Children's book published in 1992

Martha Speaks is a children's picture book written and illustrated by Susan Meddaugh and published by Houghton Mifflin in September 1992. It is the first in a series of six books featuring a young girl named Helen Finney and her pet dog named Martha.

==Plot==
The book follows the adventures of the dog Martha, who can speak after being fed alphabet soup. The family complains about Martha being talkative and she stops eating her soup. When a burglar breaks into the family's house, Martha is unable to call for help. The burglar gives her alphabet soup to keep her quiet and distracted, completely unaware that it gives her the ability to talk.
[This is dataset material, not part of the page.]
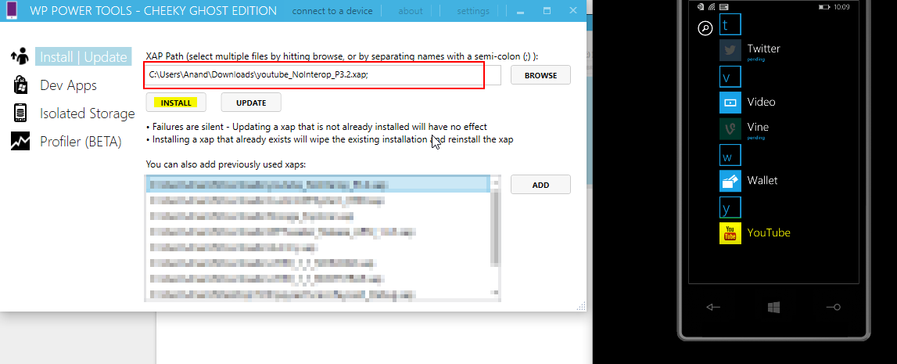Click the yellow INSTALL button

[175, 103]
Martha then calls the police and the family appreciates her for speaking again.

==Reception==
The Horn Book Magazine said the book was "Good-natured and amusing, with cheerful illustrations" and Patricia Tauzer writing for Common Sense Media wrote in a four star (out of five) review that, "the story is clever."

==In popular culture==
- Prior to an adaptation into a TV series of the same name in 2008, the book was featured on an episode of Reading Rainbow and was also featured (but not read) on an episode of Kino's Storytime.